▶ _Stated problem_: Reproduce the part of the data that opens with the line containing "Screen dimensions: 1568x780" and closes with the end of the data, adding 29 to every number in the coordinates given as answers.

▶ _Given records_:
┄┄┄┄┄┄┄┄┄┄

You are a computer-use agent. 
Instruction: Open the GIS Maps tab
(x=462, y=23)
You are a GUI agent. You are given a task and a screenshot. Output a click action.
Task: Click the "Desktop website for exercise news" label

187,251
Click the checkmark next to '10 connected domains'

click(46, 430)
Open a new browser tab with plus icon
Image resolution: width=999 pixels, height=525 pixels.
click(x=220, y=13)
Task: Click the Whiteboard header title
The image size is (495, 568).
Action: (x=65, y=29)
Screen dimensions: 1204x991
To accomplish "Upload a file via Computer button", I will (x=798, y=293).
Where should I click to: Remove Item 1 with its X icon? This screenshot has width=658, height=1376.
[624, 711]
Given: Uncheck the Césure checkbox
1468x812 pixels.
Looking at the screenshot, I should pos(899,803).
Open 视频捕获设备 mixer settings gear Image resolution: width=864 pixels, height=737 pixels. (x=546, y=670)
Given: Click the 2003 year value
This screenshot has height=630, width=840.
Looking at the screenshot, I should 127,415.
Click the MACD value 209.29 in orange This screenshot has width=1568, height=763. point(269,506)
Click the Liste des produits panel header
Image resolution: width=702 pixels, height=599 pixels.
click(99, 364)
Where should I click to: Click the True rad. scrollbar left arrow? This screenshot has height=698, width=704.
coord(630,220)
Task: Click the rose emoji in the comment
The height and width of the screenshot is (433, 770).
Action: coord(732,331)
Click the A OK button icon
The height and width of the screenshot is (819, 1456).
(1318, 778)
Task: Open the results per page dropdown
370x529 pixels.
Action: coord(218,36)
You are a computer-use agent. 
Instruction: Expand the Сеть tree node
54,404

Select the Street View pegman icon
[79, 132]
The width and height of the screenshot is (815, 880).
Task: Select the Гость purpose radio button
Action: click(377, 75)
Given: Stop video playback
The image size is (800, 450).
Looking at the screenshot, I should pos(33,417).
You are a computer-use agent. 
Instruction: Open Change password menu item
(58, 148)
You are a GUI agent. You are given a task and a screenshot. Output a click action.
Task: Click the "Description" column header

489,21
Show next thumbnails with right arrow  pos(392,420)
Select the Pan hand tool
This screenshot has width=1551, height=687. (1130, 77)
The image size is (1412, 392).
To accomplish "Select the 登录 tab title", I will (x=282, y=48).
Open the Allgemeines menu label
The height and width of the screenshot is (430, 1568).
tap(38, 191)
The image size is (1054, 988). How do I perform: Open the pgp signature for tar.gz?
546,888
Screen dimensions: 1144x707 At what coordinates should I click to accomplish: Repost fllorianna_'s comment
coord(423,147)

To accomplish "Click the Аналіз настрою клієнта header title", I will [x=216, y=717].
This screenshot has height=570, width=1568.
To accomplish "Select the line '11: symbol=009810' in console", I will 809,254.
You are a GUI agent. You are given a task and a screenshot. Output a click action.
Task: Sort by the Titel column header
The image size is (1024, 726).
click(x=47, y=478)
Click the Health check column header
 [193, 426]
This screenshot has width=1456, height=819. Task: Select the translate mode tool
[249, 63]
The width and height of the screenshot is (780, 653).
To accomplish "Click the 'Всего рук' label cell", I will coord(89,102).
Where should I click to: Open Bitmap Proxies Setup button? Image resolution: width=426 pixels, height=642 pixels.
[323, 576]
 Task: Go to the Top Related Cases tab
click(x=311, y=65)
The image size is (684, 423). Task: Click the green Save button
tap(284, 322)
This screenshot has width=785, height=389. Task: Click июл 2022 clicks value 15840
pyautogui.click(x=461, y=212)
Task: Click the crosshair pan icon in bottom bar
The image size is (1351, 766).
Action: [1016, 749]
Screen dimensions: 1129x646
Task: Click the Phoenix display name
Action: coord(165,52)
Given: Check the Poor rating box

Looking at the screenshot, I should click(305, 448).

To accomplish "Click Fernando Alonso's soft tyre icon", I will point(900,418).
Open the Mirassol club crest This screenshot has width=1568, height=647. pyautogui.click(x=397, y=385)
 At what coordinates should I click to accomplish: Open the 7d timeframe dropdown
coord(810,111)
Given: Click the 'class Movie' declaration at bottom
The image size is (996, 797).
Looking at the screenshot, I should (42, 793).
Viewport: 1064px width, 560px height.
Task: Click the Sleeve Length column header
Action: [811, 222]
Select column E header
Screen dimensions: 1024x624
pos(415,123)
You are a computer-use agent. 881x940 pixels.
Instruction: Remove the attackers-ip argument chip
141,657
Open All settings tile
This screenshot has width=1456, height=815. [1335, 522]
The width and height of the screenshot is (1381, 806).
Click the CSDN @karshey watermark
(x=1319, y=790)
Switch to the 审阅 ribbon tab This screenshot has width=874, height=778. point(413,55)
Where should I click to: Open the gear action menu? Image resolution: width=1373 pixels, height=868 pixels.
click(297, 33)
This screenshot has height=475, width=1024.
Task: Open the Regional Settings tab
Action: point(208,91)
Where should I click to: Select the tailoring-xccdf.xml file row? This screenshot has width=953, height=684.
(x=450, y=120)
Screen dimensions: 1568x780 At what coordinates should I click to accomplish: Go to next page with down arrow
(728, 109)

┄┄┄┄┄┄┄┄┄┄

▶ _Response below_:
Screen dimensions: 1568x780 At what coordinates should I click to accomplish: Go to next page with down arrow
(757, 138)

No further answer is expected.